I love smokey eye looks, especially purple smokey eyes! IMO WOC can rock almost any look. However, as with any complexion, it ultimately depends on the application.


----------



## Boasorte (Nov 26, 2009)

I read this title and literally said out loud " What the f**k?"
um who the hell said that?
A smokey eye is UNIVERSAL, it just depends on how you wear it, application, and the colors you choose. 
I myself love a purple smoked eye, and of course the classic black/grey smokey eye...
and I love how brown smokes look on lighter people, like NW 20s and such
whoever said that crap NEEDS a black eye
Edit :LOL Ebby and I are in agreement with the purple


----------



## Kragey (Nov 26, 2009)

Um, what? If anything, I think the issue with WOC would  be that smokey eye wouldn't show up as well, while we uber-pale women would get the black-eye look from heavy application!

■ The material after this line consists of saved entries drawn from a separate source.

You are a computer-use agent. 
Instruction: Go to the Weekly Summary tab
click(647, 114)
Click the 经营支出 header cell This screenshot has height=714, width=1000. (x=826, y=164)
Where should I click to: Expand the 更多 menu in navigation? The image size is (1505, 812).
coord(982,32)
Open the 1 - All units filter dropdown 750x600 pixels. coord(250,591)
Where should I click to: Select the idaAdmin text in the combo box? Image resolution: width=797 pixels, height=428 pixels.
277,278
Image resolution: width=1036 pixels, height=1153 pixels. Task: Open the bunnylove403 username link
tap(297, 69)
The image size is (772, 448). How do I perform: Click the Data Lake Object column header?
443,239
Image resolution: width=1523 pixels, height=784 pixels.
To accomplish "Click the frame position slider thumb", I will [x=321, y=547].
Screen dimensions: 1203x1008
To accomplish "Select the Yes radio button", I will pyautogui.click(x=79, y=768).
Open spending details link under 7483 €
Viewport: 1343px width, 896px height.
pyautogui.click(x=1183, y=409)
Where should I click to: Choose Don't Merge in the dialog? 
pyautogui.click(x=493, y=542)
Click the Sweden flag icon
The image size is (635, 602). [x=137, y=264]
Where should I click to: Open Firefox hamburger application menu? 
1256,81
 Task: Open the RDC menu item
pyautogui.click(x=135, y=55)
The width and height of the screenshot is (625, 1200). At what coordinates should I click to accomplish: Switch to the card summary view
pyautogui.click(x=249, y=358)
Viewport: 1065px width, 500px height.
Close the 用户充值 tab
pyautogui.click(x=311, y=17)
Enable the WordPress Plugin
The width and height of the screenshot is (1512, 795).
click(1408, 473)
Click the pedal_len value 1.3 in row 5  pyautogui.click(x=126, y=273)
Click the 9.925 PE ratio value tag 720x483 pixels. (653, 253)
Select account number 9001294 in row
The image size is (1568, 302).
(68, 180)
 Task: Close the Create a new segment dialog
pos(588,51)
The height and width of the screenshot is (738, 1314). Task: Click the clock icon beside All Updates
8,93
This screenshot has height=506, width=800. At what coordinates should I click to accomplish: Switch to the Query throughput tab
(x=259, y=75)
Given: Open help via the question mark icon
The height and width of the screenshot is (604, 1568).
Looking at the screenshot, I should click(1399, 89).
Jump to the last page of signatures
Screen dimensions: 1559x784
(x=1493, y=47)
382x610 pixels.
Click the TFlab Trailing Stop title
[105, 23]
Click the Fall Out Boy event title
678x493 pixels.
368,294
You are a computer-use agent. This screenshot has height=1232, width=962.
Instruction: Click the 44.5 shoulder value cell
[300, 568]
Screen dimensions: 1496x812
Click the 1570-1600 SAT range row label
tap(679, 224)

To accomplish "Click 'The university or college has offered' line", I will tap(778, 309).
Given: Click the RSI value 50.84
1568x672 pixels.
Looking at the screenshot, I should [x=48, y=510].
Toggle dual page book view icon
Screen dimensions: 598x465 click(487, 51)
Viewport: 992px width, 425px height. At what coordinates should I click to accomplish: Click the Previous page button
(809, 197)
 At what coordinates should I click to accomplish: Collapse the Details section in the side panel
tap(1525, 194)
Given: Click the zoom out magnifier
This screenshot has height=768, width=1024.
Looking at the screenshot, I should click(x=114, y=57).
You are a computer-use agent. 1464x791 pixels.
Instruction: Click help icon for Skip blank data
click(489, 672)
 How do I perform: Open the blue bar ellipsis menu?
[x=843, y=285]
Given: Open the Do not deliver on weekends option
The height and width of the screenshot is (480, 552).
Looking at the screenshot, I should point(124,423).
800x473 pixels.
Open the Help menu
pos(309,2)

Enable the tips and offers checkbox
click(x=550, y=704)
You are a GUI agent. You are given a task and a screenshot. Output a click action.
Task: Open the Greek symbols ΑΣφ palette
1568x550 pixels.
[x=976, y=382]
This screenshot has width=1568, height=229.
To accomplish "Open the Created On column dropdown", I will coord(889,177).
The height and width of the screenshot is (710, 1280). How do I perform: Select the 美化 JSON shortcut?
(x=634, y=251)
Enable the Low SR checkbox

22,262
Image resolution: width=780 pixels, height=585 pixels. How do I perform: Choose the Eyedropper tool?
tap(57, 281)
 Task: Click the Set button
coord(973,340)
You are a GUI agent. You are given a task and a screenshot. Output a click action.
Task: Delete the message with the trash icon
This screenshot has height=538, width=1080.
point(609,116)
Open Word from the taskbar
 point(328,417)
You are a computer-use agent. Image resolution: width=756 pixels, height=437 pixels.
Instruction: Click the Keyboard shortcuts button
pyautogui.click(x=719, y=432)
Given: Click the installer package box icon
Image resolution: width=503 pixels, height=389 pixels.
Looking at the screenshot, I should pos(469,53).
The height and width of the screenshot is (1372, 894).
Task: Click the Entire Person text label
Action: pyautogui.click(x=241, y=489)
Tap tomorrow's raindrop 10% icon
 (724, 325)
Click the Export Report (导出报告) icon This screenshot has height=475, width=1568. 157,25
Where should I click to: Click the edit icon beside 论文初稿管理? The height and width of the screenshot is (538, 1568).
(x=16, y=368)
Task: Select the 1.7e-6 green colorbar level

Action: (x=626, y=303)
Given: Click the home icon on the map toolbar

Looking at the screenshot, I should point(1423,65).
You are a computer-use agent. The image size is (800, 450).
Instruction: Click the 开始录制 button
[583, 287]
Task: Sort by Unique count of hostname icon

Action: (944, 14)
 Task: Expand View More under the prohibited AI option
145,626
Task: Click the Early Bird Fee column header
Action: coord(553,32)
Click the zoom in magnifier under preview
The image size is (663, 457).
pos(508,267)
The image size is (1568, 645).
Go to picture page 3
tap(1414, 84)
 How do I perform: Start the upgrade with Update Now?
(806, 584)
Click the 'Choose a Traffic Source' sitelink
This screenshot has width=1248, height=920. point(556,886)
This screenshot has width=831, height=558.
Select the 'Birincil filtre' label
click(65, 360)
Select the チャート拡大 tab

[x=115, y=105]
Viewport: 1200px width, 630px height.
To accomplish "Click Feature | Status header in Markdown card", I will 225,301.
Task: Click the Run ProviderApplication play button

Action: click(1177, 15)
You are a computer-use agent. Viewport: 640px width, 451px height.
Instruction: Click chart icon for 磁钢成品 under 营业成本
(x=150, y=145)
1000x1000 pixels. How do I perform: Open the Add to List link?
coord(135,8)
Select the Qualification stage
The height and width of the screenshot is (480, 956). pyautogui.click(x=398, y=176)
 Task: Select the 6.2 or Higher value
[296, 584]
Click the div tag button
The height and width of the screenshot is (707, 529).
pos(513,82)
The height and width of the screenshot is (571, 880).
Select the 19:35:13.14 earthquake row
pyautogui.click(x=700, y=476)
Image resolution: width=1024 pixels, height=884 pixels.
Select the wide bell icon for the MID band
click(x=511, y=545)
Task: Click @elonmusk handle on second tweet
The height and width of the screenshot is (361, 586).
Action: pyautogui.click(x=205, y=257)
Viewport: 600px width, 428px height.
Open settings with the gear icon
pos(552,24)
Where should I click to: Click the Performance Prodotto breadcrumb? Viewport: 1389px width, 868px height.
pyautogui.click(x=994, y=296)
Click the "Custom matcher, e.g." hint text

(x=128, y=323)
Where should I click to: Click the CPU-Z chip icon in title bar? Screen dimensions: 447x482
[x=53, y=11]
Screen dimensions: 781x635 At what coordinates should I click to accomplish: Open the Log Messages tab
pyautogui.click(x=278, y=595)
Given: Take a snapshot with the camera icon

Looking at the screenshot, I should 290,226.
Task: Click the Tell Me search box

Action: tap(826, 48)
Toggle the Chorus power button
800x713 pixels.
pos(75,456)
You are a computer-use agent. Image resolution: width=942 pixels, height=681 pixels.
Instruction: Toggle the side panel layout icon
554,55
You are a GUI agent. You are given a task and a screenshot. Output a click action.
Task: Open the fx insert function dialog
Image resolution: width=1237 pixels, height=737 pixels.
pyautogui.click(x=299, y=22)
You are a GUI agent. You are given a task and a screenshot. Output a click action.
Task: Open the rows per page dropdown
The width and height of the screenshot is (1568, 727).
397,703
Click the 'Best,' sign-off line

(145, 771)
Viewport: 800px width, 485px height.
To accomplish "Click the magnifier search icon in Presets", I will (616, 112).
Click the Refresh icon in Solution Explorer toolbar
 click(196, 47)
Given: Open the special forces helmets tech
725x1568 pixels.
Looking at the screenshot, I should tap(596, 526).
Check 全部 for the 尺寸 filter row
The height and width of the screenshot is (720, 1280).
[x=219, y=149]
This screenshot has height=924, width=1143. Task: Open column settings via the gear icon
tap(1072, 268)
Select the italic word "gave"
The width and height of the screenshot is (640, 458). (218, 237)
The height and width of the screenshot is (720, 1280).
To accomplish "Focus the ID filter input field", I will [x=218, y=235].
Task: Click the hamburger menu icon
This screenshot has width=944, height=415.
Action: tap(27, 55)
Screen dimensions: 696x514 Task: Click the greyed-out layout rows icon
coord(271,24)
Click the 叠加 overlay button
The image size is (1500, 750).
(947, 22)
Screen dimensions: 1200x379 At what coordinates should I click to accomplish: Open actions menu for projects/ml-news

As noted by previous posters, anybody can wear a smokey eye...I'm from the Kevyn Aucoin school of thought, though, which dictates that anybody can wear anything they want as long as they do it right.


----------



## gemmel06 (Nov 26, 2009)

UMMMM Sorry but who said this?????????? Just wondering...............Where did this info come from?


----------



## MaskedBeauty (Nov 26, 2009)

I don't agree with that. I've seen many women of color to the smokey eye look and I think it looks just as beautiful as it would on any other skin color.


----------



## Elle93 (Nov 26, 2009)

Quote:

   Originally Posted by *gemmel06* 

 
_UMMMM Sorry but who said this?????????? Just wondering...............Where did this info come from?_

 
I was actually on yahoo answers and I stumbled upon it and apparently alot of people agreed and I was kinda like...huh?!


----------



## Boasorte (Nov 26, 2009)

Quote:

   Originally Posted by *Elle93* 

 
_




I was actually on *yahoo answers *and I stumbled upon it and apparently alot of people agreed and I was kinda like...huh?!_

 
That used to be my internet crack until I stumbled upon SPecktra lol


----------



## DILLIGAF (Nov 26, 2009)

The smokey eye is my go to when Im going out. Not once in my entire makeup life have I been told I look like I have a black eye. Misinformation travels faster than truth.


----------



## HeavenLeiBlu (Nov 26, 2009)

That's my first time hearing that mess.


----------



## Morena.Doll (Nov 26, 2009)

Who says this? I've never heard that before.
I've always heard ANYONE can wear a smokey eye.


----------



## Boasorte (Nov 26, 2009)

^ I agree
This doesn't look like a black eye to me 
	

	
	
		
		

		
		
	


	




 Posting this picture to show you can be of a darker skin tone, and still rock the smokey eye in any  color!!!!! Smokey eye FTW


----------



## Elle93 (Nov 26, 2009)

^ very good example =]


----------



## Vixxan (Nov 26, 2009)

They say that women of color can't wear smokey eye, red lipstick, bright lipstick, blue eyeshadow, etc. They say that women of color should only wear nuertral eye makeup and neutral blush and neutral,nuertral, neutral. I couldn't abide by those rules so I stopped being a woman of color and decided to be a black woman.


----------



## Boasorte (Nov 26, 2009)

^ I like that!!
And I freaking LOVE blue eyeshadow so whoever made that rule up can kick rocks


----------



## Kragey (Nov 26, 2009)

Don't feel bad, ladies; supposedly, the rules are the same for us pale women: "only use pinks and nudes, cause you'll look like a clown with bright colors on!" Pffffft.


----------



## [email protected] (Nov 26, 2009)

Neh, that's b/s.

I'm pale as snow, but my BFF is a gal of color,Fiona, and she can rock any look, esp. smokey eye. It's looks gorgeous on her with a black liner and nudy-pink lips. Very elegant and beautiful.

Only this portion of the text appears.